___ Provided text
An Art Show for Hundreds of Women. And That’s Just the Artists.

[ad_1]

What would you do, a friend asked the artist C. Finley, if you could curate the Whitney Biennial? Easy, Ms. Finley replied: It would be all women. “The Whitney Houston Biennial!” her friend announced.

That was in 2014. Ms. Finley laughed, and then she got to work — from that throwaway line, a festival was born. Now in its third edition, the Every Woman Biennial is the most expansive and ambitious yet. (Ms. Finley only recently changed its name from the Whitney Houston Biennial, for ease of fund-raising and after a polite but firm letter from the Houston family.) Opening Sunday, it features the work of over 600 women and gender-nonbinary artists — nine times the number of people in the actual Whitney Biennial that it is designed to run alongside. Ms. Finley’s exhibition will also include a female-centric film festival and, for the first time, will pop up in Los Angeles, with new artists, next month.

It came together on a shoestring, with donations and a network of volunteers, most of them female artists who brought their power tools and multimedia know-how to two downtown spaces. This week, they were completing the installation of pieces in materials ranging from textiles to video, driftwood to Flamin’ Hot Cheetos.

“There’s this lady-power that happens,” said Ms. Finley, 43, a painter who splits her time between New York and Rome. “It’s very connected; we’re basically all putting our powers together and raising each other up.” An extrovert in glitter eye-shadow, she also wants the festival to be fun: The New York opening will include a parading flash-mob performance, set to Houston’s “I Wanna Dance With Somebody.” (Anyone can join in; the choreography is available on YouTube.)
______
___ Data for processing
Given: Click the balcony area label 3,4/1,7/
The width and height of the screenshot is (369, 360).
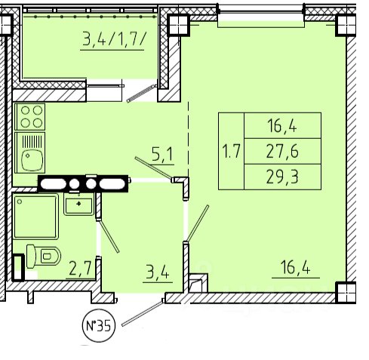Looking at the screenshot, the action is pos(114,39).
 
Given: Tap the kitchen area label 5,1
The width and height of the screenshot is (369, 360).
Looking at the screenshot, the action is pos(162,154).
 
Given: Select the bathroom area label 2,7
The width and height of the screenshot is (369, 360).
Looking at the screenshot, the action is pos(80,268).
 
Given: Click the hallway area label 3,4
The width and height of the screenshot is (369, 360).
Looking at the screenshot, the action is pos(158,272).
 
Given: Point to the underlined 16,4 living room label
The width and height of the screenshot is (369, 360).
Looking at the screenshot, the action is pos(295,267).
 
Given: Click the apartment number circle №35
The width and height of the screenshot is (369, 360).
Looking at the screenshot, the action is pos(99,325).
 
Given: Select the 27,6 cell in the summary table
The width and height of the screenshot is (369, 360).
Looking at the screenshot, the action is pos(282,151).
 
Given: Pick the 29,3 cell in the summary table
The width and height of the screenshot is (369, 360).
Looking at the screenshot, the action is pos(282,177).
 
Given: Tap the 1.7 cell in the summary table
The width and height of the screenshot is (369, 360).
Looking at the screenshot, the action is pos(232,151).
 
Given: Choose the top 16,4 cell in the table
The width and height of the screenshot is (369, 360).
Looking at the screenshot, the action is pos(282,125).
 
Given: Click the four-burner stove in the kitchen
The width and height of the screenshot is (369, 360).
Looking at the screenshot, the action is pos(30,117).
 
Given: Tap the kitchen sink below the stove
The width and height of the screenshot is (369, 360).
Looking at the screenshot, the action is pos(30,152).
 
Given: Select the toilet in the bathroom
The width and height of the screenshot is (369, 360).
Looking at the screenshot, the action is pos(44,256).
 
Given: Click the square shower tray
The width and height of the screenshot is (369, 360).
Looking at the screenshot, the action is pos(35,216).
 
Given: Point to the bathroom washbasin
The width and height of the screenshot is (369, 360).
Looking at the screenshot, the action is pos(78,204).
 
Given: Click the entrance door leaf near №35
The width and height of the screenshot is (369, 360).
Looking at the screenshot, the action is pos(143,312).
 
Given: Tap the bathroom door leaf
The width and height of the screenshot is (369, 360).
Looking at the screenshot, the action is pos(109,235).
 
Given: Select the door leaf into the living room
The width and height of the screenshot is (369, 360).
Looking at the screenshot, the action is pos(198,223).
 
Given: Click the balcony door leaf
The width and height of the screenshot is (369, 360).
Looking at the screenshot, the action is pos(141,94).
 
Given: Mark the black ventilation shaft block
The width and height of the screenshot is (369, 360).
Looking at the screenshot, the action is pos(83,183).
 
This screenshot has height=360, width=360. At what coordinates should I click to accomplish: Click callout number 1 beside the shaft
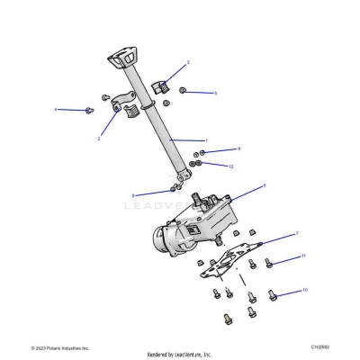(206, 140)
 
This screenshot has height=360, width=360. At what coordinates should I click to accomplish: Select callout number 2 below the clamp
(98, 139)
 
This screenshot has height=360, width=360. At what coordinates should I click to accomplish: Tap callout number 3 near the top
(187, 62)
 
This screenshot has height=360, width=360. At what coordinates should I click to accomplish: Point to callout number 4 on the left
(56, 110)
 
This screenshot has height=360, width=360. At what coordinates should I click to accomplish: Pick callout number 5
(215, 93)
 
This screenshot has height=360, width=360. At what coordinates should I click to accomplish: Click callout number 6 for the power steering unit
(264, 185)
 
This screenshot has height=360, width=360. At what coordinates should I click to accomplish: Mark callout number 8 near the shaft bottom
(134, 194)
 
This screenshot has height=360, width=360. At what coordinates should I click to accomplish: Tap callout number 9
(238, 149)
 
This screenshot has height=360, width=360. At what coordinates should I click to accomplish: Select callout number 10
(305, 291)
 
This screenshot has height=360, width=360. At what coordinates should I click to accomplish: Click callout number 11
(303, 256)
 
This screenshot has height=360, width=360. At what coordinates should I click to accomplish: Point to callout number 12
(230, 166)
______
- [Goal A]:
According to the article about the Every Woman Biennial, how many artists does the festival feature?
- [Goal B]:
Show every line of the listing that contains the word "table".

- [Right answer A]:
Over 600 women and gender-nonbinary artists.

- [Right answer B]:
Given: Select the 27,6 cell in the summary table
Given: Pick the 29,3 cell in the summary table
Given: Tap the 1.7 cell in the summary table
Given: Choose the top 16,4 cell in the table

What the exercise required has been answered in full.